**PROBLEM DETAILS**
Return the records that follow, unchanged and complete.

▬▬▬▬▬▬▬▬▬▬

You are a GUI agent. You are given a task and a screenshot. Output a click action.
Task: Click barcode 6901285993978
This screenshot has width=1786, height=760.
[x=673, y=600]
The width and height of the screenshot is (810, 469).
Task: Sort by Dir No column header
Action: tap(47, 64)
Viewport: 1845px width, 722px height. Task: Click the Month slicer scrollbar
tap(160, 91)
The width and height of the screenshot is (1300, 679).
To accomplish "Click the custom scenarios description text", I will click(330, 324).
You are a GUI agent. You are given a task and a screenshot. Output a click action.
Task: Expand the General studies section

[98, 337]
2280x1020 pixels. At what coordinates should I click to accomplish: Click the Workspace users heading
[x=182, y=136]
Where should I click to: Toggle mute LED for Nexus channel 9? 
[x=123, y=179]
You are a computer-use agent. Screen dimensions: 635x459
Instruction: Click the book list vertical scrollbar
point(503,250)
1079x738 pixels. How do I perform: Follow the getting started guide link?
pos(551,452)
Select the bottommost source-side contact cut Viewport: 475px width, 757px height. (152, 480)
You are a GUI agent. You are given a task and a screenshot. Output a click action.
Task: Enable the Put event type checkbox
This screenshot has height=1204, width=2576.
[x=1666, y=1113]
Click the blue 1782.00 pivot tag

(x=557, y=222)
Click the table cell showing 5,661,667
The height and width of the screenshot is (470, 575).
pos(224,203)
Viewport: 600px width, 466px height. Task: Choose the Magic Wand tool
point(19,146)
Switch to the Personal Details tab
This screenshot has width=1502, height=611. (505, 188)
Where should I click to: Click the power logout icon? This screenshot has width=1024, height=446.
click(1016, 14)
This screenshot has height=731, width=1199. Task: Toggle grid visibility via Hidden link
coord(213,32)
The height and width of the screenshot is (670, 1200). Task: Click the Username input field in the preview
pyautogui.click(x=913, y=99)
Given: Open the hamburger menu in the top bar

▬▬▬▬▬▬▬▬▬▬

**ANSWER BELOW**
You are a GUI agent. You are given a task and a screenshot. Output a click action.
Task: Click barcode 6901285993978
This screenshot has width=1786, height=760.
[x=673, y=600]
The width and height of the screenshot is (810, 469).
Task: Sort by Dir No column header
Action: tap(47, 64)
Viewport: 1845px width, 722px height. Task: Click the Month slicer scrollbar
tap(160, 91)
The width and height of the screenshot is (1300, 679).
To accomplish "Click the custom scenarios description text", I will click(330, 324).
You are a GUI agent. You are given a task and a screenshot. Output a click action.
Task: Expand the General studies section

[98, 337]
2280x1020 pixels. At what coordinates should I click to accomplish: Click the Workspace users heading
[x=182, y=136]
Where should I click to: Toggle mute LED for Nexus channel 9? 
[x=123, y=179]
You are a computer-use agent. Screen dimensions: 635x459
Instruction: Click the book list vertical scrollbar
point(503,250)
1079x738 pixels. How do I perform: Follow the getting started guide link?
pos(551,452)
Select the bottommost source-side contact cut Viewport: 475px width, 757px height. (152, 480)
You are a GUI agent. You are given a task and a screenshot. Output a click action.
Task: Enable the Put event type checkbox
This screenshot has height=1204, width=2576.
[x=1666, y=1113]
Click the blue 1782.00 pivot tag

(x=557, y=222)
Click the table cell showing 5,661,667
The height and width of the screenshot is (470, 575).
pos(224,203)
Viewport: 600px width, 466px height. Task: Choose the Magic Wand tool
point(19,146)
Switch to the Personal Details tab
This screenshot has width=1502, height=611. (505, 188)
Where should I click to: Click the power logout icon? This screenshot has width=1024, height=446.
click(1016, 14)
This screenshot has height=731, width=1199. Task: Toggle grid visibility via Hidden link
coord(213,32)
The height and width of the screenshot is (670, 1200). Task: Click the Username input field in the preview
pyautogui.click(x=913, y=99)
Given: Open the hamburger menu in the top bar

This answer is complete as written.